The rest of the news media can, is his words, go fly a kite.
But this kind of poker action is not going to slip under the radar, not when it’s played in a high profile Las Vegas casino, not when high-stakes poker has become something of a spectator sport coveted by major networks.
What Beal and the pros ought to do is sell the rights to a major a TV network. Then there are the subsidiary merchandising possibilities, and let’s not forget the popcorn sales.
That’s what poker has become — big business and entertainment. And while we’re at it, let Daniel Negreanu handle the marketing because some of these poker pros have the PR instincts of secret agents.
Negreanu shakes his head, at that attitude, saying some of the guys and gals angling for poker table jackpots — people who are his friends — fail to grasp the importance of publicity.
In any case, Beal flew back to Las Vegas on Saturday and the players were back in action this past Sunday. If they stay true to form, the limits are fifty and a hundred thousand.
Sunday was a big day for Beal. He beat Harman for $5 million, according to Forrest, who was driving back from Los Angeles to be available in the event Beal got Todd Brunson, Monday’s expected opponent, into trouble.
Forrest said today (Monday) that Beal’s game has improved considerably. He describes the Dallas banker as a "good hold’em player," whose skills have advanced to the point he can take on the best.
Wynn agrees, and praised the skills demonstrated by both Beal and Forrest, describing Forrest as "maybe the best limit hold ”˜em player in the world."

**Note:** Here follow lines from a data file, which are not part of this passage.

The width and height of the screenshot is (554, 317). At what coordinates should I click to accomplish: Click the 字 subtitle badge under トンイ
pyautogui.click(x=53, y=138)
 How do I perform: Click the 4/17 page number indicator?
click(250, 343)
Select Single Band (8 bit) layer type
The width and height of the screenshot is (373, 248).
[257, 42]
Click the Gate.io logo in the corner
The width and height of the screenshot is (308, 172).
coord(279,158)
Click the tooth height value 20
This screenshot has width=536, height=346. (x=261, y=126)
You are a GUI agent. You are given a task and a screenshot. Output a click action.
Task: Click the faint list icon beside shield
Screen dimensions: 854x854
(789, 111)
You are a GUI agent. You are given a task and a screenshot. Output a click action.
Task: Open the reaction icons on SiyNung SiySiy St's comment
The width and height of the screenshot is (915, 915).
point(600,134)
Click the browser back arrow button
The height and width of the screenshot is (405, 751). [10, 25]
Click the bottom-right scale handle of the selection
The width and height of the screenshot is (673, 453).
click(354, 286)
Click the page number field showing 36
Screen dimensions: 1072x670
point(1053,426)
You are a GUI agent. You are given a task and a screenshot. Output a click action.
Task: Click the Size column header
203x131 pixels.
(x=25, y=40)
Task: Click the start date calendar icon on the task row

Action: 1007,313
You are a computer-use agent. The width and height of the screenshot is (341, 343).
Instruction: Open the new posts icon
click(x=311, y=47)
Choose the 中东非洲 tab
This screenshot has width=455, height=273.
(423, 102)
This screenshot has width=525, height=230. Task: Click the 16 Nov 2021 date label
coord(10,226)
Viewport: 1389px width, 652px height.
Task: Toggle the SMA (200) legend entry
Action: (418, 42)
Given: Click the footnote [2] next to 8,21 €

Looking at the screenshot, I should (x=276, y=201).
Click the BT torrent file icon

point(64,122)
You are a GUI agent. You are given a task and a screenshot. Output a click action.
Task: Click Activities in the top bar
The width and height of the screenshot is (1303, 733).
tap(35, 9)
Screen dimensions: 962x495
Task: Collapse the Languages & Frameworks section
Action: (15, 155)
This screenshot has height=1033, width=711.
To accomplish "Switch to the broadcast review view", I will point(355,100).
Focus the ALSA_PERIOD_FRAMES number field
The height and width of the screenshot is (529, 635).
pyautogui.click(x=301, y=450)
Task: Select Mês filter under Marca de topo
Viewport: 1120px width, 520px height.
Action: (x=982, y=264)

Wynn was recovering from knee surgery and didn’t know what was shaping up in the casino until his head of operations, Marc Schorr, called with the juicy details.
"Hey, Steve, you’ll never believe what we’ve got going on," Schorr said.
Wynn, who has played a hand or two of poker in his time, was fascinated and followed the ups and downs of the competition. He said he had previously met Beal but had nothing to do with the arrangements that brought the game to Wynn Las Vegas.
Beal and the pros have previously spent most of their playing time at Bellagio, where a top executive said the first time Beal showed up there was several years ago. He wandered into the card room and sat down in something like a $75-$150 Hold’em game.
Beal played for several days before cornering an executive, wanting to know if it was possible to find a much bigger game, something with more "kick" to it.
It turns out there was such a game.
Beal has reportedly invited the pros to Texas, but some of the group’s big thinkers, people such as Lederer, are reluctant to play a game of this size anywhere but in a licensed and regulated casino.
Forrest was asked about the likelihood this game may attract other well-heeled poker players able to play at the level that attracted Beal.
He thought for a moment, finally saying, "There’s Michael Jordan, he’s got an open invitation."